(Stored records)

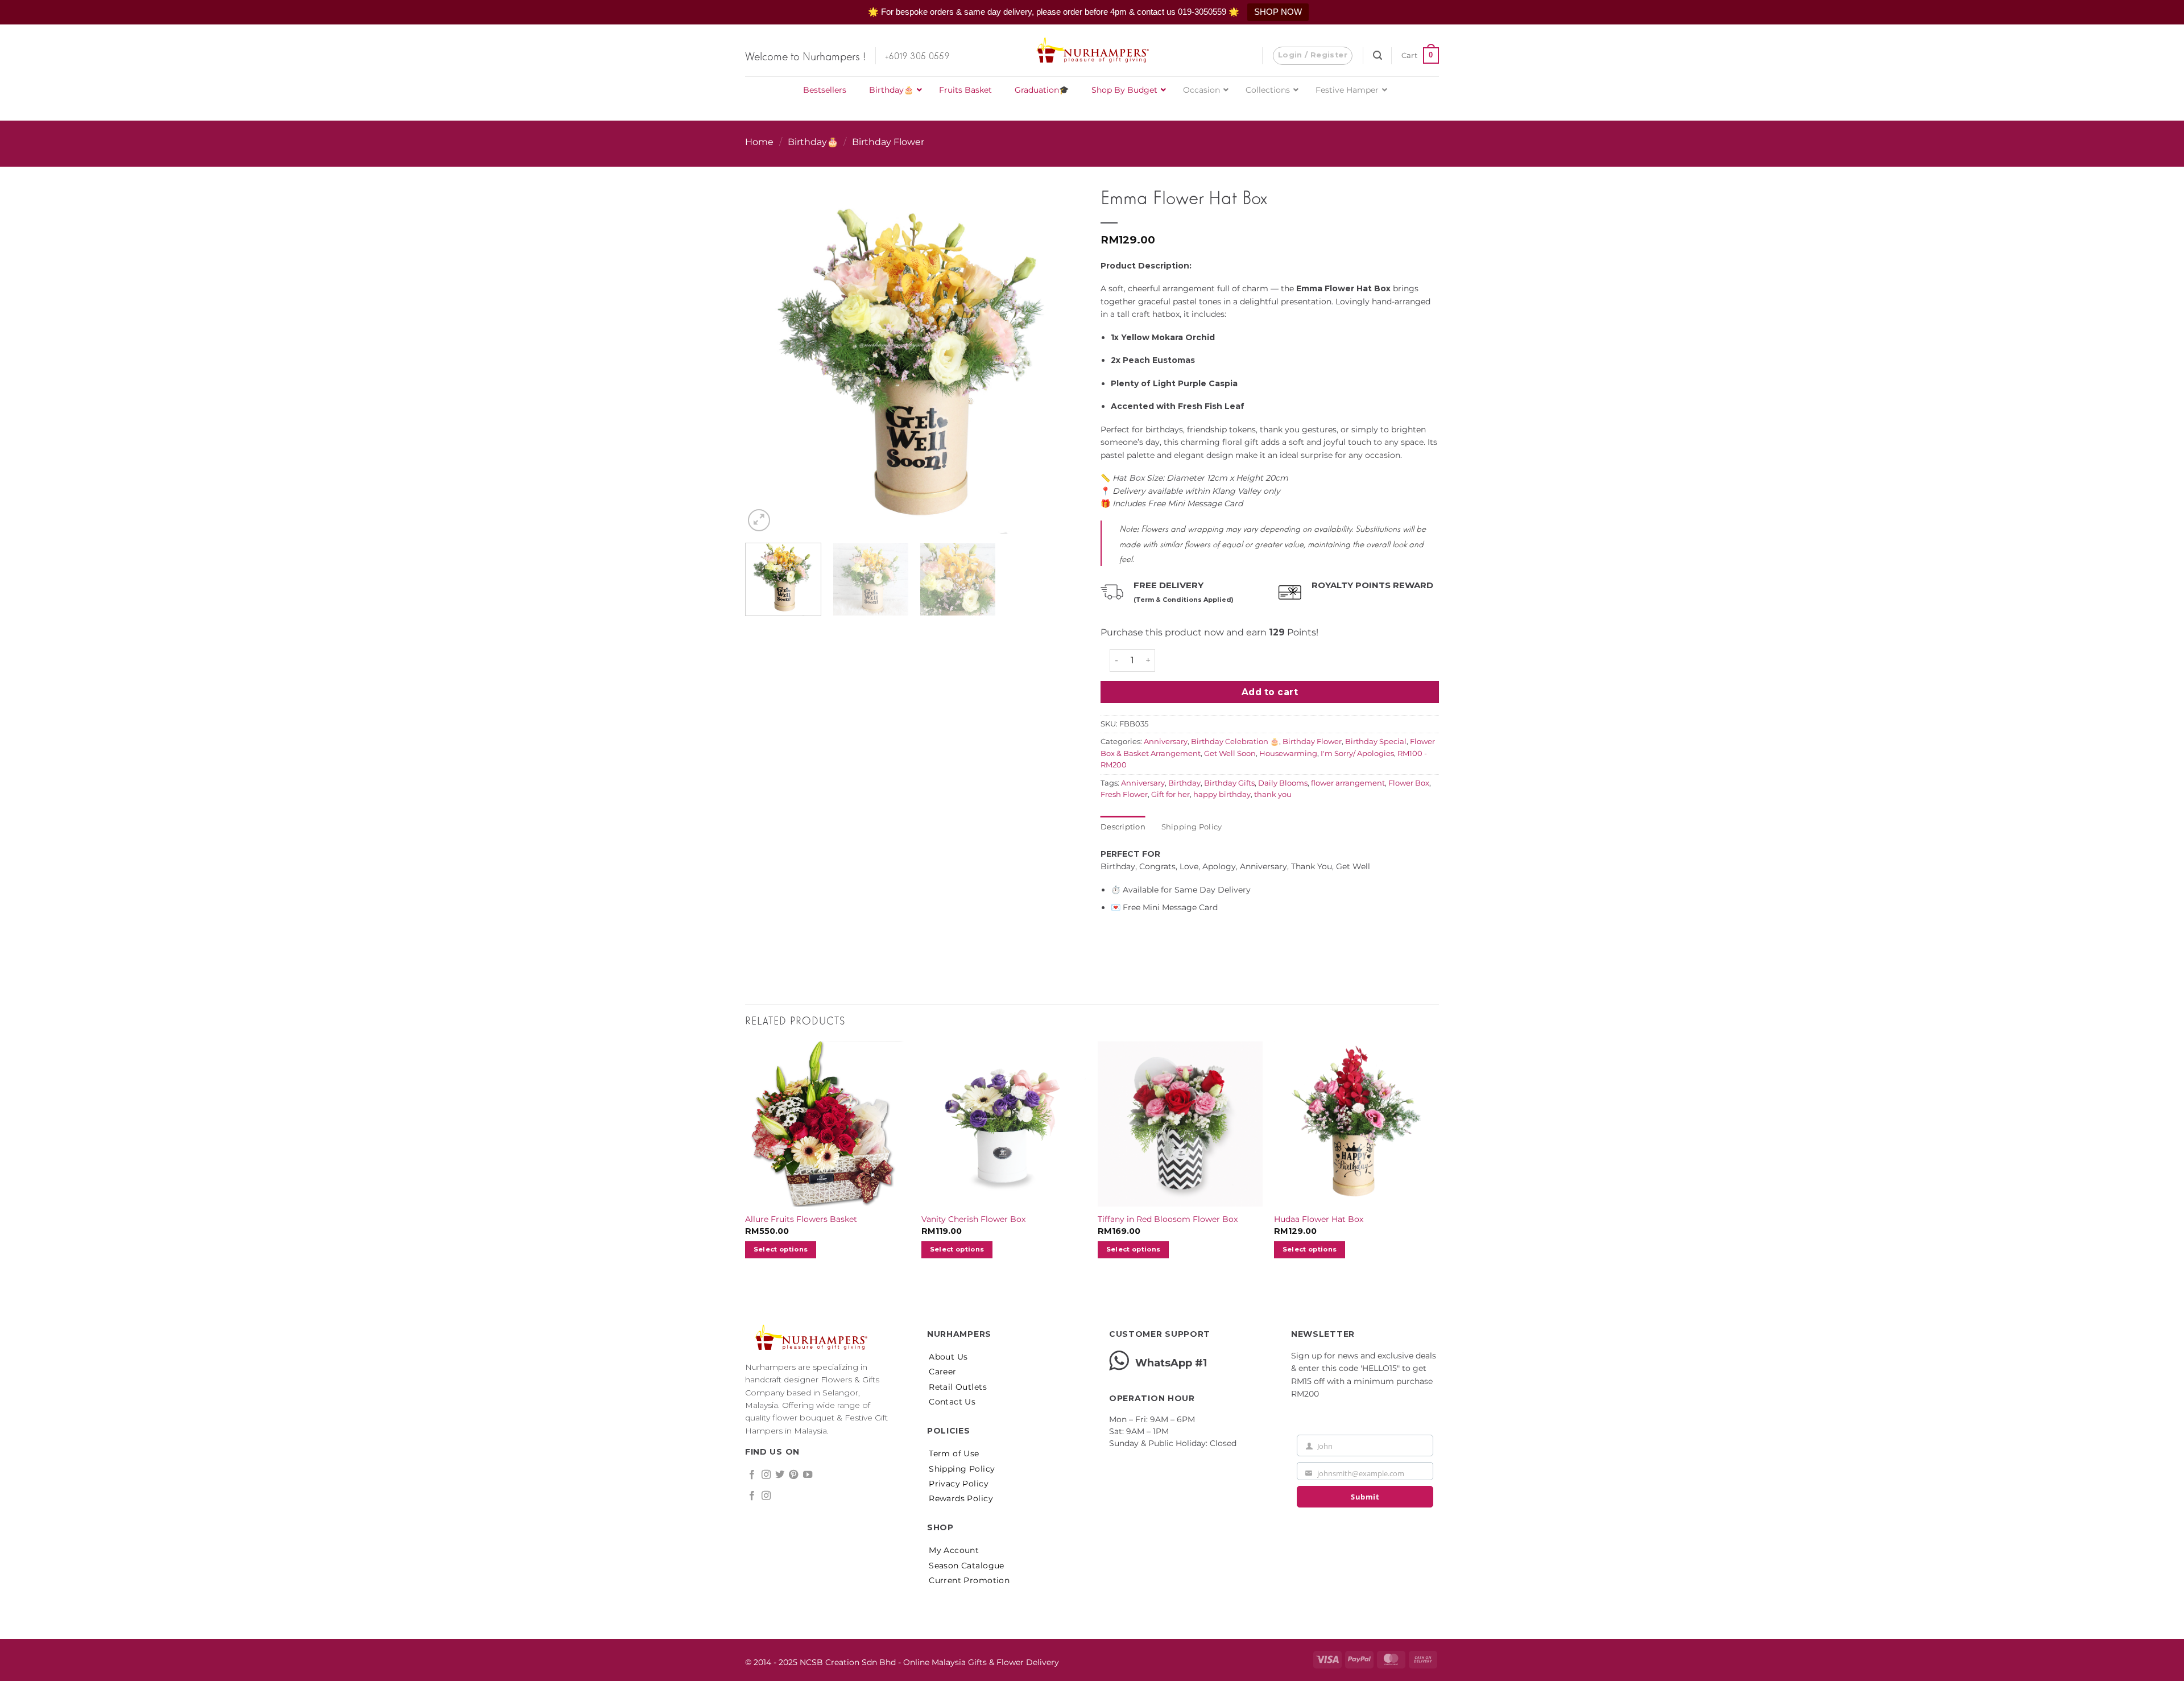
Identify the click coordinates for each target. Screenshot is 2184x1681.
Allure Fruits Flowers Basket (801, 1219)
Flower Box (1408, 783)
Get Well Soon (1230, 753)
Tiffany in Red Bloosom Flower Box (1168, 1219)
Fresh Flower (1124, 794)
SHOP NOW (1278, 11)
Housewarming (1288, 753)
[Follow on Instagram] (766, 1475)
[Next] (1062, 343)
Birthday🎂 (813, 142)
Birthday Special (1376, 741)
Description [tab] (1123, 827)
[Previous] (766, 343)
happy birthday (1222, 794)
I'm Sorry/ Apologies (1357, 753)
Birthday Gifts (1229, 783)
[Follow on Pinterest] (793, 1475)
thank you (1273, 794)
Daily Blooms (1283, 783)
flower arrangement (1348, 783)
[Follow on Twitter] (779, 1475)
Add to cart (1270, 692)
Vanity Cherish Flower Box (973, 1219)
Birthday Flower (888, 142)
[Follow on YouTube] (807, 1475)
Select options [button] (781, 1249)
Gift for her (1170, 794)
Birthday (1184, 783)
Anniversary (1166, 741)
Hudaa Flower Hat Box (1318, 1219)
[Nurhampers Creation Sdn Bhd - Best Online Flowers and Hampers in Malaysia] (1092, 51)
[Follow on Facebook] (751, 1475)
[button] (1312, 56)
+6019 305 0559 (917, 55)
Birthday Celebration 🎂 (1235, 741)
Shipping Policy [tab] (1191, 827)
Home (759, 142)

About this task:
Extract each line holding the word "Flowers" from the records.

Your solution:
Allure Fruits Flowers Basket (801, 1219)
[Nurhampers Creation Sdn Bhd - Best Online Flowers and Hampers in Malaysia] (1092, 51)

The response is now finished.